In 1911 Captain Robert Scott and four other British explorers set out on foot for the South Pole. They traveled 800 miles through deep snow and bitter cold. A year later they reached the South Pole. But on their journey, their glorious victory turned into bitter defeat. Two men died along the way. The other three froze to death just a few miles from safety. When the bodies of the men were found, the last words that each had written were still readable. One of the men was Bill Wilson, the doctor of the expedition.
Twenty years before, Bill had attended Cambridge University. His classmates nicknamed him “the cynic.” He had a mean personality and an even meaner tongue. He once wrote to a friend, and I quote: “I know I am...proud...bitter...insulting...and always selfish.”
On the polar expedition, “Bill the cynic” became “Bill the peacemaker.” And just before he died, Captain Scott wrote to a friend: “If this letter reaches you, Bill and I have gone together. We are very near it now; and I should like you to know how splendid Bill was...everlastingly cheerful and ready to sacrifice himself for the others. His eyes have a comfortable blue look of hope, and his mind is peaceful.”
Meanwhile, in his last hours Bill Wilson wrote: “So I live now, knowing that I am in God’s hands to be used to bring others to him, if he will a long life...[for me], or to die tomorrow. We must do what we can and leave the rest to him...My trust is in God, so that it matter not what I do or where I go.”

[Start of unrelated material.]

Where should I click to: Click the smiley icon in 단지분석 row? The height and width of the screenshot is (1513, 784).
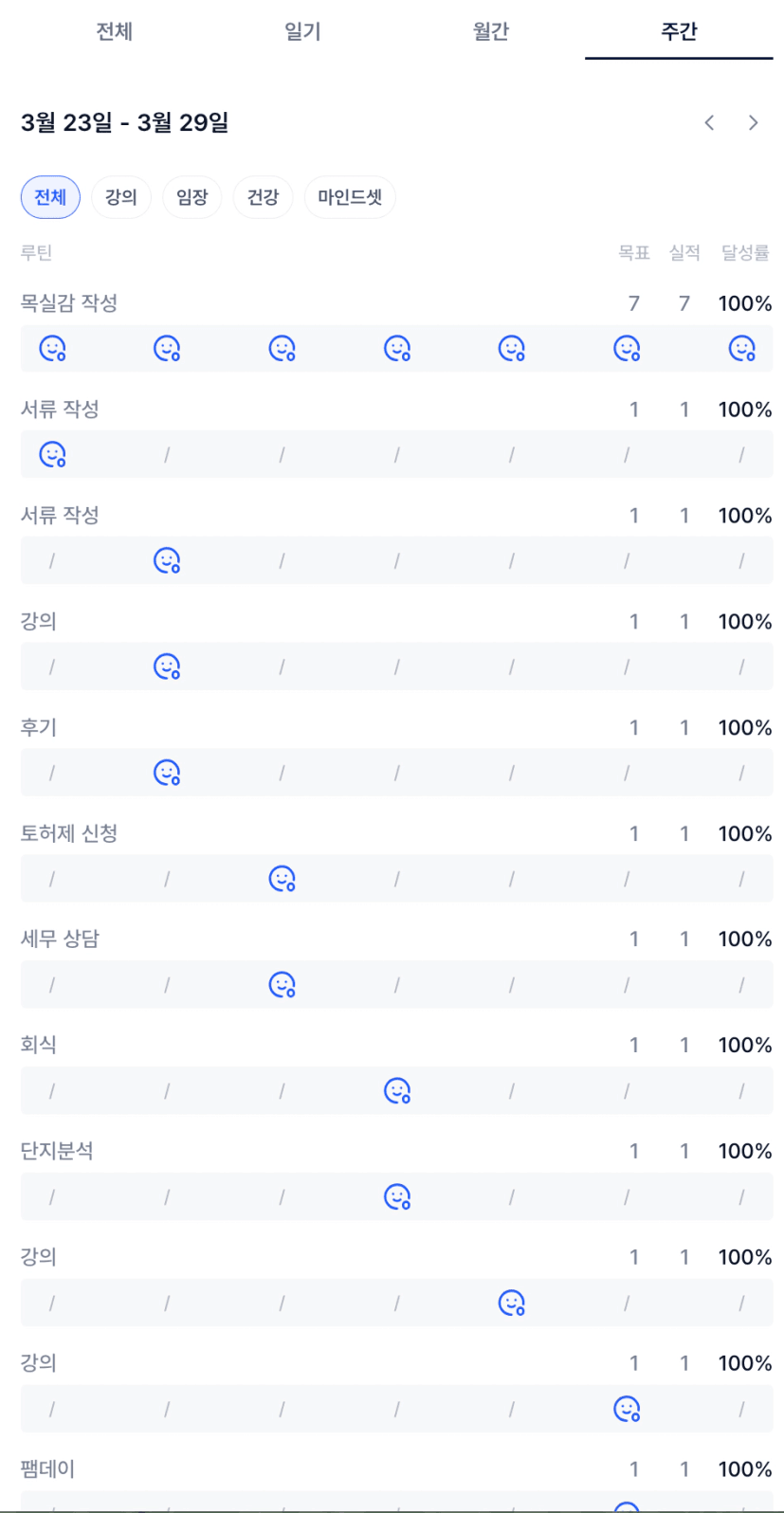(x=396, y=1197)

The story of Bill Wilson powerfully illustrates what God’s word challenges us to do in our lives. The Gospel today invites you and me to take to heart the words of John the Baptist: “Repent, for the Kingdom of heaven is at hand!” St. Paul in his letter to the Romans
challenges us to live according to the spirit of Jesus, saying: “May the God of endurance and encouragement grant you to think in harmony with one another, in keeping with Christ Jesus, that with one accord you may with one voice glorify...God.”
Bill Wilson’s remarkable change of heart, his profound conversion is a living example to us all of what the Church urges us to do during this Advent Season. It urges us to “repent, for the kingdom of heaven is at hand!” When Bill Wilson was at Cambridge University, he never dreamed how close the kingdom of God was for him. He never dreamed that in 20 short years he would be called by God to give an account of his life. And Bill Wilson’s classmates never dreamed how much he would change in those 20 short years. The man who was proud, bitter, and selfish became a man who was splendid, cheerful, and self-giving. The man who was known as “the cynic” became the man who was known as “the peacemaker.”

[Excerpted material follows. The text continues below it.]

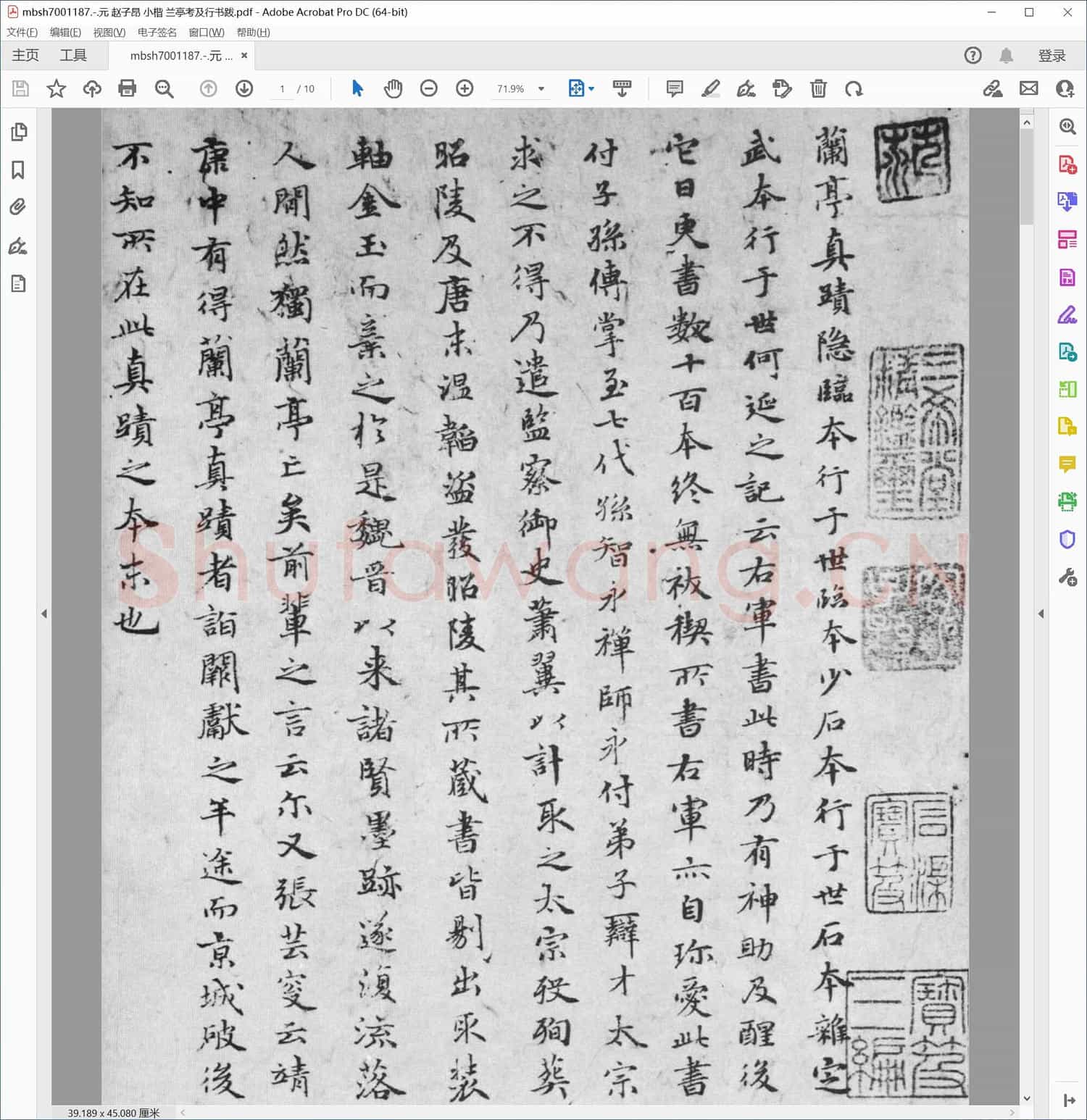This screenshot has height=1120, width=1087.
Task: Switch to the 工具 tab
Action: 72,55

My brothers and sisters, history is filled with men and women like Bill Wilson - men and women who began life as selfish individuals and ended life as loving, generous people. The witness of people like Bill Wilson is an encouragement to us all of the grace and power of the Lord to begin the process of conversion in our own lives - moving us from self to others, from spiritual immaturity to become men and women of Gospel integrity.

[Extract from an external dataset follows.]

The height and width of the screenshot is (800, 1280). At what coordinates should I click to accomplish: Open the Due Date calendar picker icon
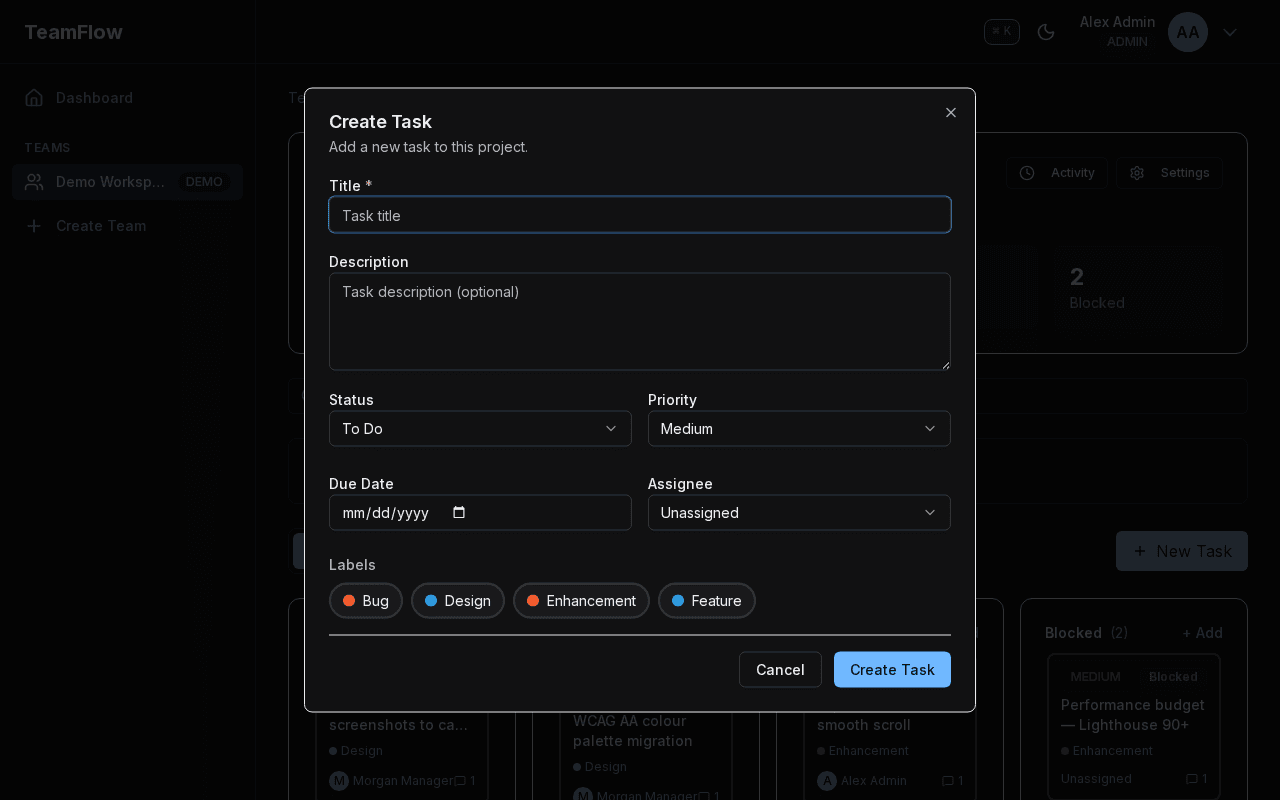tap(459, 512)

Advent is a time when we recall what God had in mind for us when he created us. Advent is a time when we recall what God wants us to become. Advent is a time when we recall that God wants us to make a difference in this world of ours. Advent is a time when we try to respond to God’s plan for us as generously as the men and women whose goodness has left a lasting legacy in our own lives. This is what Advent is all about. It’s the season that invites us to be open to the grace that can indeed transform us from sinners into saints; from spiritual infants to men and women of adult faith whose minds and hearts have been made new by the Good News of Jesus Christ.